Lamb with anchovy herb paste is a traditional Italian preparation. The anchovy does not come across as fishy tasting– it merely lends a savory note that blends wonderfully with the meat.
Components: 9 flat anchovy fillets, drained pipes and patted dry,3/ 4 teaspoon black pepper,2 1/2 tablespoons sliced fresh rosemary,6 garlic cloves,1 (6- to 7-lb) semiboneless leg of lamb (aitchbone removed), all but a thin layer of fat discarded and lamb tied,1/ 4 cup olive oil,2 teaspoons salt
Instructions: Mince garlic and anchovies and mash to a paste with a big heavy knife, then stir together with oil and rosemary in a little bowl. Pat lamb dry and transfer, fat side up, to rack in pan.
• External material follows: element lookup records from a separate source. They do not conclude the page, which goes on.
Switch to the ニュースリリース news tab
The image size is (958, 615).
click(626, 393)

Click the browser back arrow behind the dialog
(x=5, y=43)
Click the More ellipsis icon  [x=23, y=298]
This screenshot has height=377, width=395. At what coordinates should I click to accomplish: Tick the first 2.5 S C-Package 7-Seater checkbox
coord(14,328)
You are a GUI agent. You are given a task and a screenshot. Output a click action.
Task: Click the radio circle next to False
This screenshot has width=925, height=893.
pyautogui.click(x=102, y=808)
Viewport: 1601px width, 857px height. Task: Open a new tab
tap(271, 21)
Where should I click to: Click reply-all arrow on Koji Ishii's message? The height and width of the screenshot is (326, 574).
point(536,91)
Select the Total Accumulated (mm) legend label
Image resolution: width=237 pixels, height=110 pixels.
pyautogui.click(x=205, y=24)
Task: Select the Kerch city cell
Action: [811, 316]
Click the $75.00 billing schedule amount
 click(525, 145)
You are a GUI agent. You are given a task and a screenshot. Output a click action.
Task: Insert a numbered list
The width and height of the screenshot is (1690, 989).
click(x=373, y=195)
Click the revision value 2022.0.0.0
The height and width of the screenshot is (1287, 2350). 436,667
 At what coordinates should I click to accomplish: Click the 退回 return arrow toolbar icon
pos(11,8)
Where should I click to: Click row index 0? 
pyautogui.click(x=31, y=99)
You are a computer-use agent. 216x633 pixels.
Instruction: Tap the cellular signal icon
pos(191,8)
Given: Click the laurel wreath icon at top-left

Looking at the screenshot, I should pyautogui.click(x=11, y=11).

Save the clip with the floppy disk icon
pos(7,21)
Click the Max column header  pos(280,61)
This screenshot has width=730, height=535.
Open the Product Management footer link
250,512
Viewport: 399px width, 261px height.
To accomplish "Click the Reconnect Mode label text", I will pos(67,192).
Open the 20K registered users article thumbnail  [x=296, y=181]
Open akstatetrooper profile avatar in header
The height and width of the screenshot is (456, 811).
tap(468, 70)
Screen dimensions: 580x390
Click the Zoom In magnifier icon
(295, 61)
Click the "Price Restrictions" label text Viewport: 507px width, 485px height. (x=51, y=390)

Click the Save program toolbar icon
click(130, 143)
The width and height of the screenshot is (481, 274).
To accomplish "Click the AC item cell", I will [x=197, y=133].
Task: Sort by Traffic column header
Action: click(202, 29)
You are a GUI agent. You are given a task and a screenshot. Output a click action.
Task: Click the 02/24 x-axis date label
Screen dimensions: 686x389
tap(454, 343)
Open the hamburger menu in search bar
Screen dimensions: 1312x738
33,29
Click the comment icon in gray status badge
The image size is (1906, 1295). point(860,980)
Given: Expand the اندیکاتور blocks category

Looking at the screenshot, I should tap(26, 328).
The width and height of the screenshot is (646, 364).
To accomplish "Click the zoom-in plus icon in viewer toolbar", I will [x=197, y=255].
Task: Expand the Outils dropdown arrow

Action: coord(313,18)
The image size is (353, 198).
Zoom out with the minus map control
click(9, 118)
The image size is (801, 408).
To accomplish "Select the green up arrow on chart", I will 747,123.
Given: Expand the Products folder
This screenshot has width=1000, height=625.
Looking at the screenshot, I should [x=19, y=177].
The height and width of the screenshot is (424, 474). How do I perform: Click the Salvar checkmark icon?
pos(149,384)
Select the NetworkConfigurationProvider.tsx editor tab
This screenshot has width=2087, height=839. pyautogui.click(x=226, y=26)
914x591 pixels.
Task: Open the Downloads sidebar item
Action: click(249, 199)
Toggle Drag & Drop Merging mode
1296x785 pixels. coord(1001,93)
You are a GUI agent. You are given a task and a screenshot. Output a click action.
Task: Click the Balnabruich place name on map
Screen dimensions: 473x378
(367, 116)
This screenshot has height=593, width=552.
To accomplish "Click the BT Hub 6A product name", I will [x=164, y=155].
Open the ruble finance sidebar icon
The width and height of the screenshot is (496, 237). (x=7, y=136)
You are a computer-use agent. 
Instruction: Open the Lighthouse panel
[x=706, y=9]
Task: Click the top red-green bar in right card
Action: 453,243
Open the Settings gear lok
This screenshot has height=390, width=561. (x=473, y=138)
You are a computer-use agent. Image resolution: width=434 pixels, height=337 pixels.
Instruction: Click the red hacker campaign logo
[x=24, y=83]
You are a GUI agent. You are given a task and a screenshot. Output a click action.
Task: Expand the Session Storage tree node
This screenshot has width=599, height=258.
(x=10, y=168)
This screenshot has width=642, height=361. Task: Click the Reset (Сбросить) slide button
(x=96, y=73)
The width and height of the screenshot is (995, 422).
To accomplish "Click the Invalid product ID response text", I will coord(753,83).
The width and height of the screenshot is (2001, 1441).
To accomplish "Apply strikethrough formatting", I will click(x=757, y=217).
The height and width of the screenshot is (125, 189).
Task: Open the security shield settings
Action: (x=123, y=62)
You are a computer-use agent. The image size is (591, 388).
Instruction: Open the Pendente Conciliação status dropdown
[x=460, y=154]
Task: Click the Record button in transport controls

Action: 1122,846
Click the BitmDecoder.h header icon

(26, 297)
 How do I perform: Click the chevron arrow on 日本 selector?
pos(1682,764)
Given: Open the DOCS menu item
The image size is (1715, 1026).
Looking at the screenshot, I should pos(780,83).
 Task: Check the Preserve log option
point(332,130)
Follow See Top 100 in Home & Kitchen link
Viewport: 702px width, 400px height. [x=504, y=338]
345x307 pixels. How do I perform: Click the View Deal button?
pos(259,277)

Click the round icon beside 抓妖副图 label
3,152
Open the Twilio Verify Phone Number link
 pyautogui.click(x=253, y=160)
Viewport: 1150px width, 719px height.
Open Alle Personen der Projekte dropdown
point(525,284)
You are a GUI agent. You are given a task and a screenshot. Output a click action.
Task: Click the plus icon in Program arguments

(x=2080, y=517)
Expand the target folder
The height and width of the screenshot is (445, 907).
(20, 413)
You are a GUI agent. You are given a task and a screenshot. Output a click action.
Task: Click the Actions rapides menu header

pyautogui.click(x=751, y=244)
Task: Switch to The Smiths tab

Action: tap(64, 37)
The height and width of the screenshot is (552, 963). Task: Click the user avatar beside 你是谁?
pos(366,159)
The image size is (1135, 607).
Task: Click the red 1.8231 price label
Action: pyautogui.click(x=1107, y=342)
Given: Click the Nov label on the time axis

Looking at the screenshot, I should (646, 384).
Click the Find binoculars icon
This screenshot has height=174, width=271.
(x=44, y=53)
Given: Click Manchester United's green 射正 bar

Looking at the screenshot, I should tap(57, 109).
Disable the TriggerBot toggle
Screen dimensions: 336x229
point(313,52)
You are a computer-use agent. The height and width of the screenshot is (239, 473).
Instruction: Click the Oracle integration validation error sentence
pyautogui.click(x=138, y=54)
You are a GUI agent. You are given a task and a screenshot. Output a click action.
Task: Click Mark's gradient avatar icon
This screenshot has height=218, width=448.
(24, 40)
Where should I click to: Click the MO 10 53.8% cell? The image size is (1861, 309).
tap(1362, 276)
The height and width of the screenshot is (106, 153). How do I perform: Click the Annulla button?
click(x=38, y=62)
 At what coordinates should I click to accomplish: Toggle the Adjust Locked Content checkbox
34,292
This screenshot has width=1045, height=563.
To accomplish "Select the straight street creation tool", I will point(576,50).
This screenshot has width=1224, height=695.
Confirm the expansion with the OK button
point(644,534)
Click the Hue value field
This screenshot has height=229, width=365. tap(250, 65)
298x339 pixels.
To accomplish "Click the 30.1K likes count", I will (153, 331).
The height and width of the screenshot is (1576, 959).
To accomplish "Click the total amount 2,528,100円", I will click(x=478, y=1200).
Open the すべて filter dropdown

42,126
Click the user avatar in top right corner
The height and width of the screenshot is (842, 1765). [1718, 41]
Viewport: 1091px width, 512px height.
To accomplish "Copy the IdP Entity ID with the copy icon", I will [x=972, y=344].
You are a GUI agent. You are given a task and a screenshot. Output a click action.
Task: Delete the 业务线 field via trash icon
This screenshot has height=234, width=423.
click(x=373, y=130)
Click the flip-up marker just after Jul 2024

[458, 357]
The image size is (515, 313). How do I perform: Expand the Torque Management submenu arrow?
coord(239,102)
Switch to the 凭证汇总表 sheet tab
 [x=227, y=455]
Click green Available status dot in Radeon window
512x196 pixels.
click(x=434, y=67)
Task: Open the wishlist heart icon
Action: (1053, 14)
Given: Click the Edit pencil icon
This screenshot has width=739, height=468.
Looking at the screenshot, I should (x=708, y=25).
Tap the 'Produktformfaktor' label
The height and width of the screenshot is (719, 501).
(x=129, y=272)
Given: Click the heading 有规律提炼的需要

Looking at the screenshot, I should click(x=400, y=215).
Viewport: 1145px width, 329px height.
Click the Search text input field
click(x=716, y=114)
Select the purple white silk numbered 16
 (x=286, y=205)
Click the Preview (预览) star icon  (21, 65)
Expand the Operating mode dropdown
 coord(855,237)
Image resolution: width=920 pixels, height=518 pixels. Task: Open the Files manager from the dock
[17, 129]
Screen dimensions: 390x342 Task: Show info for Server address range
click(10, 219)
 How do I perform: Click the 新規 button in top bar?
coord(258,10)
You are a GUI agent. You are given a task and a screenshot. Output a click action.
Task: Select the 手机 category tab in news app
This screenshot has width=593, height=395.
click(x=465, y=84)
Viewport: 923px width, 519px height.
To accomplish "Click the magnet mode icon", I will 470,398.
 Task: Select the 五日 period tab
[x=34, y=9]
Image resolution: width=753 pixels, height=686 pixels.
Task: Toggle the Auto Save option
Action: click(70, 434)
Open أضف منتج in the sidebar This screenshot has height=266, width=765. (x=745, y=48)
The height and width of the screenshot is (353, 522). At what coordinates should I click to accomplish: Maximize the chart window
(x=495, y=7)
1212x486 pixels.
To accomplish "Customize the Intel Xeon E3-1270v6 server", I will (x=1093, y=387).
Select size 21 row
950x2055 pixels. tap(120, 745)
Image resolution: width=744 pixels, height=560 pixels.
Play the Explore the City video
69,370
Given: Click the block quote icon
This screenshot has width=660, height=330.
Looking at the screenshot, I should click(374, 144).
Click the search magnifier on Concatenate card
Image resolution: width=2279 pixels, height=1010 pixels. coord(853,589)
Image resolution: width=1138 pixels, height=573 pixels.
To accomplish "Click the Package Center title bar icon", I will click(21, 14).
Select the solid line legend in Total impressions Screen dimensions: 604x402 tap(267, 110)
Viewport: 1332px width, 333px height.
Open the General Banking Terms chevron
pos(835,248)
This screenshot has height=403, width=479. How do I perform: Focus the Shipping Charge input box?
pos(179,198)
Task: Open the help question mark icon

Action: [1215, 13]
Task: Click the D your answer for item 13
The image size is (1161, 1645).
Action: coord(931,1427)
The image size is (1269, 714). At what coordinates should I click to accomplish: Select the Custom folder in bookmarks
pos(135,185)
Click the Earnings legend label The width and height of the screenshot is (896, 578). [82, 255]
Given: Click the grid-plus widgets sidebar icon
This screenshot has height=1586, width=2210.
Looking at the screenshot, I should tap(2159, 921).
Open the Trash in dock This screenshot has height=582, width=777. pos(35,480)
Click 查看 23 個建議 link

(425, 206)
Make numerous little 1-inch-deep slits in lamb with a paring knife, then rub marinade over entire surface area of lamb, pushing some marinade into slits. Marinade lamb, loosely covered, at space temperature 1 hour.Instructions: Put oven rack in middle position and preheat oven to 400 ° F., Sprinkle lamb all over with salt and pepper, then roast until thermometer inserted into thickest part of lamb (practically to the bone but not touching it) signs up 125 ° F for medium-rare, 1 1/2 to 1 3/4 hours (temperature levels in thinner parts of leg might register as much as 160 ° F). Let stand 30 minutes prior to slicing.